* WHAT YOU SHOULD DO *
Every entry should be returned unchanged, with the pictures omitted.

Stored data:
- Opening Delimiter -

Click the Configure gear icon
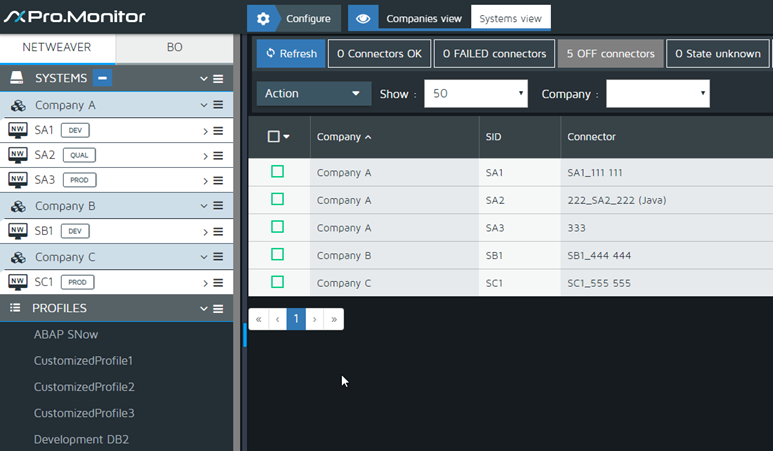The height and width of the screenshot is (451, 773). click(263, 18)
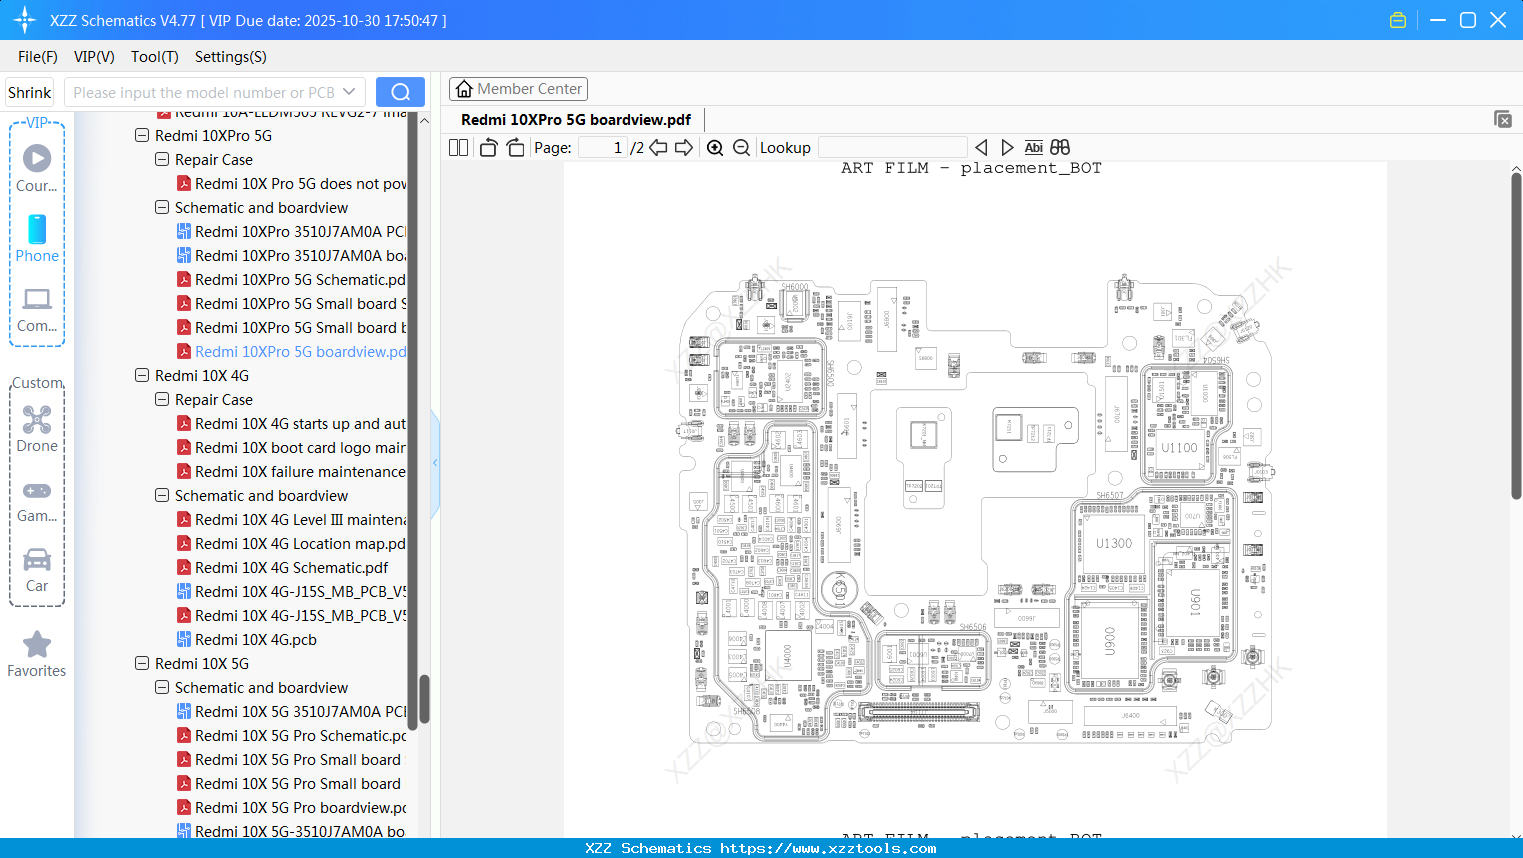Collapse the Redmi 10X 4G Repair Case section
1523x858 pixels.
point(161,399)
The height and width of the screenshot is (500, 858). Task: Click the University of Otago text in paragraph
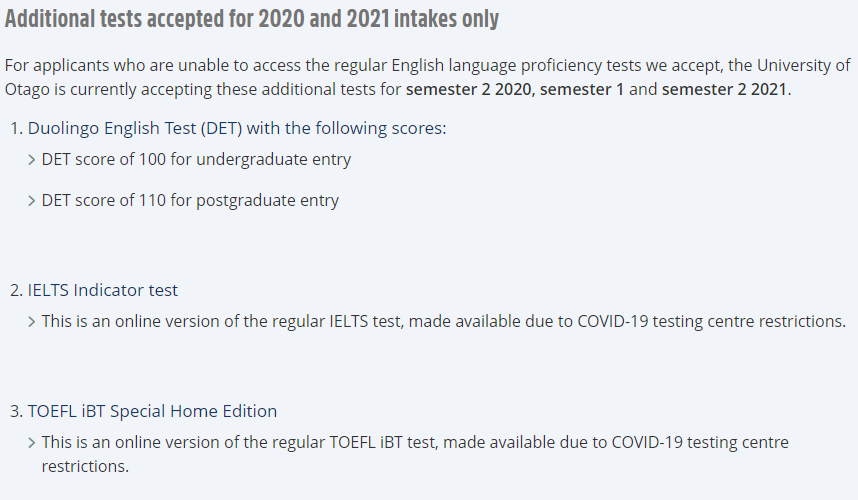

- Closing Delimiter -

* SOLUTION FOR THIS PROBLEM *
Click the Configure gear icon
The height and width of the screenshot is (451, 773). click(263, 18)
Collapse the Redmi 10X 4G Repair Case section
1523x858 pixels.
point(161,399)
The height and width of the screenshot is (500, 858). Task: Click the University of Otago text in paragraph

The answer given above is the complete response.